The book held my attention for days. I read until midnight most days. I was a submariner during 1964. I got to see Vladivostok through a periscope. A great treat excel for the depth charges.
I absolutely loved this book beginning to end! The only problem is all the technical jargon that is used and also the occasional Russian words in place of the English words can make it difficult to follow...still well worth the read!
Haven't read the book but I saw the film which was apparently very good and the book was very acceptable which gave people a chance to read the book and check out the movie
Fantastic story. Great detail without being overwhelming.

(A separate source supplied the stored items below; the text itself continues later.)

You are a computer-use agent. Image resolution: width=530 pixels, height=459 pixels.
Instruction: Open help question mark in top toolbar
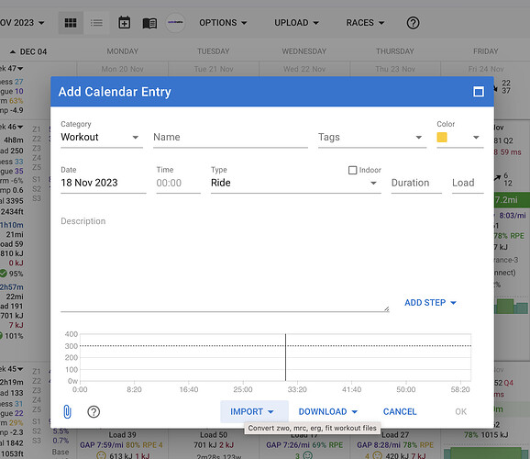tap(413, 23)
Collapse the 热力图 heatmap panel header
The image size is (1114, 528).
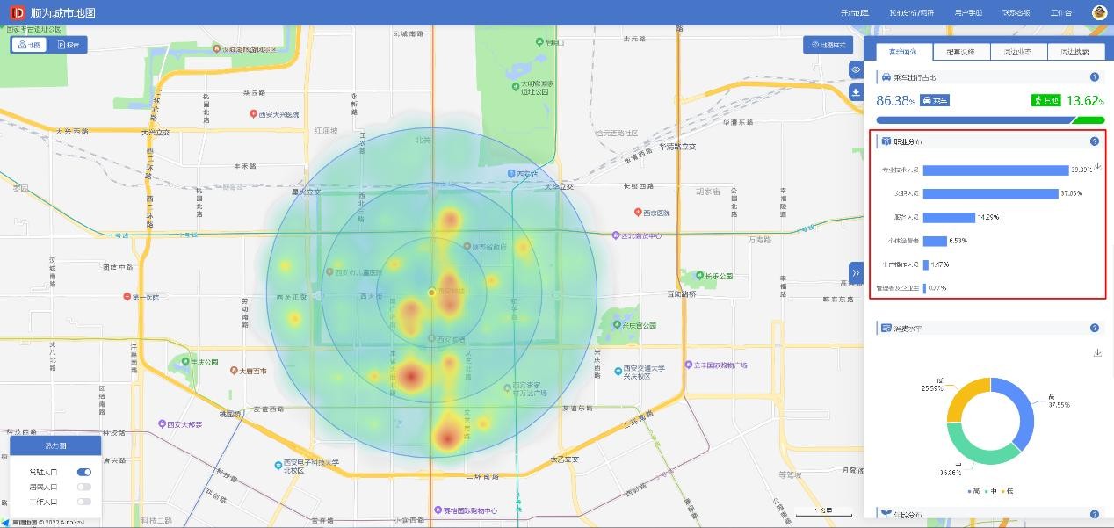click(55, 446)
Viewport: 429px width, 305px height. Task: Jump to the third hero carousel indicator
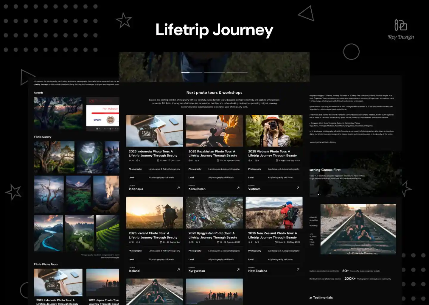pyautogui.click(x=237, y=72)
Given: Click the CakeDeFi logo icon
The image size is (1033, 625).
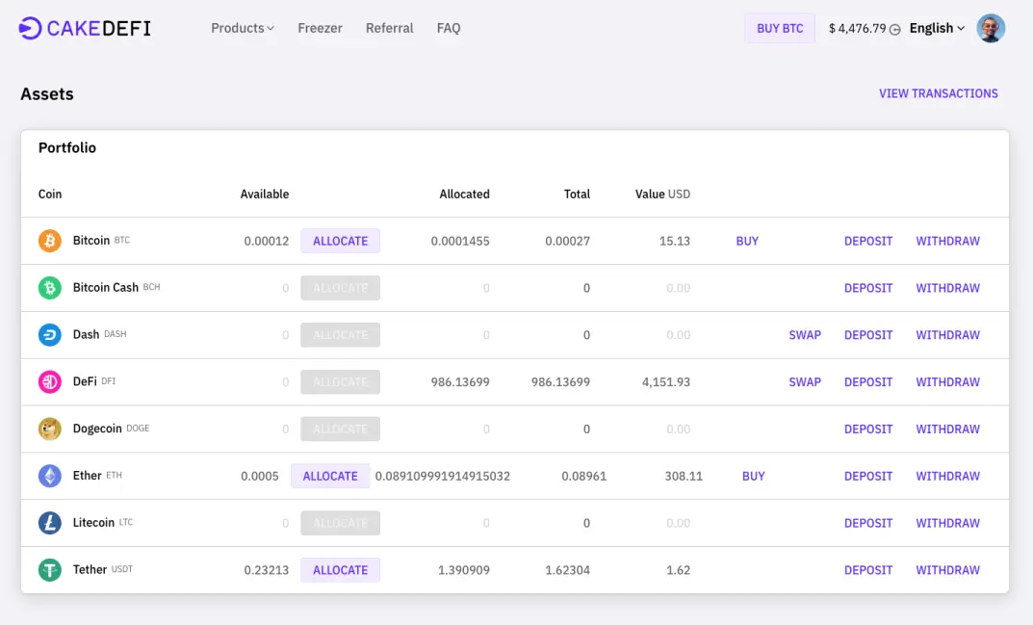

I first discovered “The Hunt for Red October” when the late, great Tom Clancy, informed me that the source material would be converted to film in the summer of ’89. When he explained that none other than Sir Sean Connery would play a crucial part, I immediately grew red in the face and hurled my glass of scotch into the fire quite dramatically. Regretting that impulsive act, I poured myself another glass, much larger than the first. When Tom inquired why I reacted so violently, I hurled that glass into the fire as well. Sit back, dear readers, and prepare to be aroused and astounded. When I first met my ancient nemesis Sean Connery, we were working together on a film called “The Highlander.” I was of a particular help because I’d written a poem in 1965 about a Scottish man trapped in the body of a Portuguese sailor. It won no great accolades, mostly because one couldn’t read it without weeping uncontrollably. After we wrapped each night on the Isle of Skye, Christopher Lambert, Sean and myself would go down to a local public house called The Sheep’s Shaft and drink scotch, sometimes for days at a time. It was disastrous for the production, but a proper scotch diet tends to break a few eggs. Then one fateful night, Sir Connery became my eternal nemesis forever. I couldn’t say what happened for certain, but I awoke the next morn, fully clothed at the rail station with a frightening message scrawled on the palm of my hand: “Show your leathery face on the moors of Scotland again, Eric Jonrosh, and I’ll cask your headless corpse in a Scotch barrel. Warmest Regards, Sean Connery” As delicious as that might sound, I took heed of the threat and never returned to that peaty bog of a country. Now I am forced to buy my scotch by the can. So it stands to reason that Mr. Connery would make a perfect Russian turncoat submarine captain. And I daresay he nailed the performance in “The Hunt for Red October.” I imagine he just played himself. Likely because he couldn’t conjure a Russian accent to save his malty skin. He would have made a fine Winston Morehouse in my retelling of the heartbreaking epic “The Spoils of Babylon,” airing on IFC this very January the 9th, 2014. Alas, Mr. Connery is approximately 900 hundred years old, so, I cast the uber-talented Marty Comanche instead. He too is now my eternal nemesis. Warmest Regards, Eric Jonrosh, spellbinding creator of “The Spoils of Babylon,” airing on IFC, January the 9th, 2014
We have lost one of our greatest authors! I will miss not seeing new books written by him. This book was his first, and one of his best considering how much he matured as an author through all the rest of his books.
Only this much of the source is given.